W3C home > Mailing lists > Public > public-i18n-geo@w3.org > July 2005

Re: New FAQ: entities and NCRs

From: Chris Lilley <chris@w3.org>
Date: Mon, 4 Jul 2005 19:33:48 +0200
Message-ID: <16527938.20050704193348@w3.org>
To: "Richard Ishida" <ishida@w3.org>
Cc: "'Bjoern Hoehrmann'" <derhoermi@gmx.net>, "'GEO'" <public-i18n-geo@w3.org>

On Monday, July 4, 2005, 7:12:05 PM, Richard wrote:

RI> Hi Bjoern,

RI> I did try to alude to this by saying:

RI> "If you use entities (such as &aacute;) to represent characters in HTML, you
RI> should take care any time your content is processed using XML tools, or
RI> converted to XML. These entities have to be declared in the Document Type
RI> Definition or converted to NCRs to work. For this reason, it may sometimes
RI> be safer to use numeric values."

I think my suggested text also dealt with this (and clarified that the
internal DTD subset was safe and interoperable, while relying on the
external DTD subset was not). 'may sometimes be safer' is vague.
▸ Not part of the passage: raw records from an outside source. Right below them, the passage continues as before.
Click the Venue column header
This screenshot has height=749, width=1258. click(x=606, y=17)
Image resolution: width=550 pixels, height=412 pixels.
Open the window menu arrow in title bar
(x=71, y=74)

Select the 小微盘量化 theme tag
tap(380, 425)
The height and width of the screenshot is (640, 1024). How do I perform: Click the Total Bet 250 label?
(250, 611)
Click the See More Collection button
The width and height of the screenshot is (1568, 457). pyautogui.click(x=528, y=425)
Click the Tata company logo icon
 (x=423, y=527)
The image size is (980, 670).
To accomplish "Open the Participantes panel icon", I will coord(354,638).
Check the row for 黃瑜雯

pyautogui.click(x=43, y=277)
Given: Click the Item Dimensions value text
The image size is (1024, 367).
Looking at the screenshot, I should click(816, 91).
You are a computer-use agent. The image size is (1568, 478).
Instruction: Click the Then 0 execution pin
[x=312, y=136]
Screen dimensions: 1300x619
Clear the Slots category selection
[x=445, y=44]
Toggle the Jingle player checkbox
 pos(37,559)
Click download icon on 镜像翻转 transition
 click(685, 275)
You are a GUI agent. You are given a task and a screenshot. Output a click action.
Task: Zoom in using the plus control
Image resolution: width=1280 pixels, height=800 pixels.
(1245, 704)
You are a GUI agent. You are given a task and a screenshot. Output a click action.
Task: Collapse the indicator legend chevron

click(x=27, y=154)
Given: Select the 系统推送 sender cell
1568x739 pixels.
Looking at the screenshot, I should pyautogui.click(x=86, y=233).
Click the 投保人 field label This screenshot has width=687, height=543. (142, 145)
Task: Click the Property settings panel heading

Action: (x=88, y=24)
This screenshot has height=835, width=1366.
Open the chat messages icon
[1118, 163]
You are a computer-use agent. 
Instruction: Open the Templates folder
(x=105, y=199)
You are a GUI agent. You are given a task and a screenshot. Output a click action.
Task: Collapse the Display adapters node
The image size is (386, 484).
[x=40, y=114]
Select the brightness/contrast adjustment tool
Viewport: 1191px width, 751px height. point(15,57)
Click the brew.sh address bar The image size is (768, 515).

RI> I'm wary of saying that you should never use character entities in HTML.

Its fast becoming bad practice.

RI> But maybe I could rephrase as follows, and move that up into a
RI> previous section:

RI> "Using character entities in XML may be problematic

'problematic' is vague. 'not interoperable' is better

RI>  if the entities are
RI> defined externally to your document and the tools that process the XML do
RI> not read such external files.

I think using the defined terms from XML is better here, as well.

RI>  For this reason, it may be safer

it is more interoperable

RI> to use numeric values.

or to type the characters directly

RI> If you use HTML-defined entities (such as &aacute;) to represent
RI> characters in (X)HTML, you should take care any time your content is
RI> processed using XML tools, or converted to XML."

This is where the parenthetical (X) is problematic. Something is either
XML or it is not. If its XML, it follows the XML rules. MathML was hit
by the same problem, but more so of course.

RI> It seems a shame for us to lose the ability to represent certain
RI> characters using names -

You don't lose it. Indeed, you can use whatever names you find memorable
or convenient, and for whatever characters you happen to want to

RI> I'm thinking specifically of ambiguous or invisible characters such
RI> as &nbsp; or &rlm;. It is much more intuitive and less error prone.
RI> I wonder what we should do about that. Does it make sense to include
RI> files into documents that define these in the internal subset?
RI> Should we extend the list of predefined entities for XML? ...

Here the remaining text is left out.